My first full time job as a behavior analyst was with a public school system. On countless occasions a classroom teacher would say to me, “But you’re a behavior analyst not a teacher. What do you know about teaching and learning?” I would often think to myself, “A lot. Behavior analysts know a lot about teaching and learning. Teaching is what we do and learning is what we measure.” I still think that…even 20 years later. Although, now, like many other behavior analysts (e.g., Axlerod, 1991; Skinner, 1984) I often find myself asking why we haven’t had more of an impact, especially if teaching is what we do and learning is what we measure.
Behavior analysts have a lot to offer education. We have 60 years of research starting with Keller’s (1968) personalized system of instruction (PSI) and Skinner’s (1968) Technology of Teaching. We have numerous studies exploring everything from instructional design, to methods of instruction, to reducing challenging behavior, to facilitating classroom management. We have data. We can show what is working and what is not working.
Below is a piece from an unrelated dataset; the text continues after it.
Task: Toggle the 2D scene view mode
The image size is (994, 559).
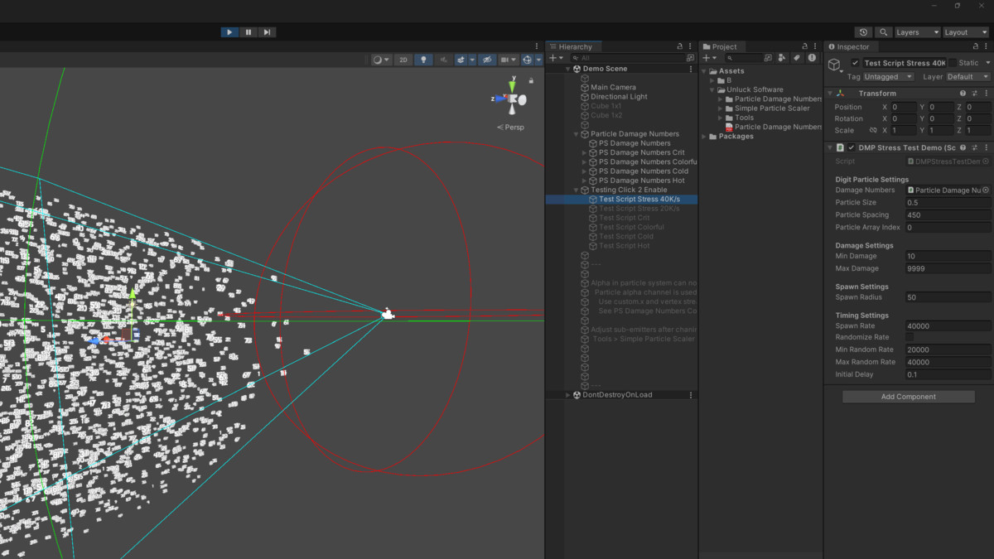Action: click(x=403, y=60)
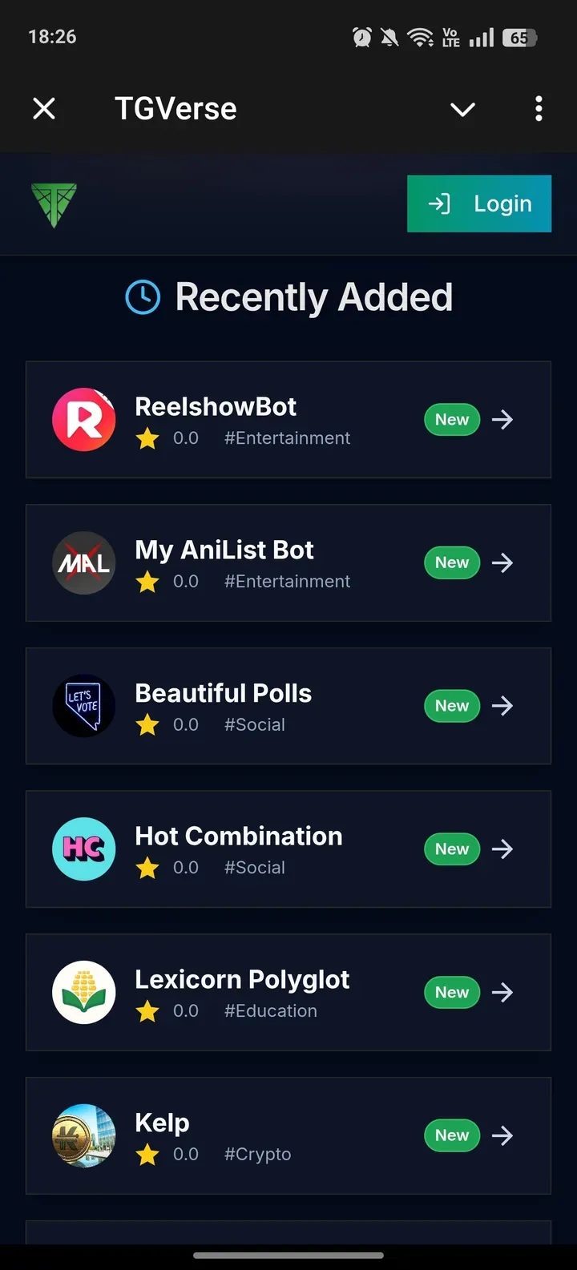
Task: Tap the alarm icon in the status bar
Action: click(361, 36)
We can use those data to determine when to make a change in an instructional strategy or to know how to adjust a curriculum. We have basic principles to help us to determine what to change and to make those changes more effective. We can even make predictions about the rate of learning. We have numerous behaviorally oriented teacher training programs and behavior analytic training programs housed in departments of education. We even have jobs for behavior analysts in the schools.
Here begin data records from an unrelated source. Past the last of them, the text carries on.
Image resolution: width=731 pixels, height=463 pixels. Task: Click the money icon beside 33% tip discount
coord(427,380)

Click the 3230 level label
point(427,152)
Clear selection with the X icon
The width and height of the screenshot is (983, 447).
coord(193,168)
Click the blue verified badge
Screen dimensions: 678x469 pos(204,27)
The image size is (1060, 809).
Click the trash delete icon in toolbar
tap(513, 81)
However, the stark reality is that many kids aren’t learning. Only one-third of kids are reading at grade level. At the same time, teachers are fed up – in recent weeks we’ve seen at least four states experience significant teacher strikes. Some have estimated that teachers are making $5000 to $8000 less per year than they have made in the last 10 years. In many states, teachers earn only 63 to 67 cents to the dollar as compared to others with the same level of education.
Heward (2005) described 12 “reasons applied behavior analysis is good for education” (p. 316). He went on to explain “why those reasons have been insufficient” (p. 324), concluding with several recommendations as to how behavior analysts could have a greater impact on education.
In the coming weeks, this blog will consider some of challenges facing education from a behavior analytic perspective.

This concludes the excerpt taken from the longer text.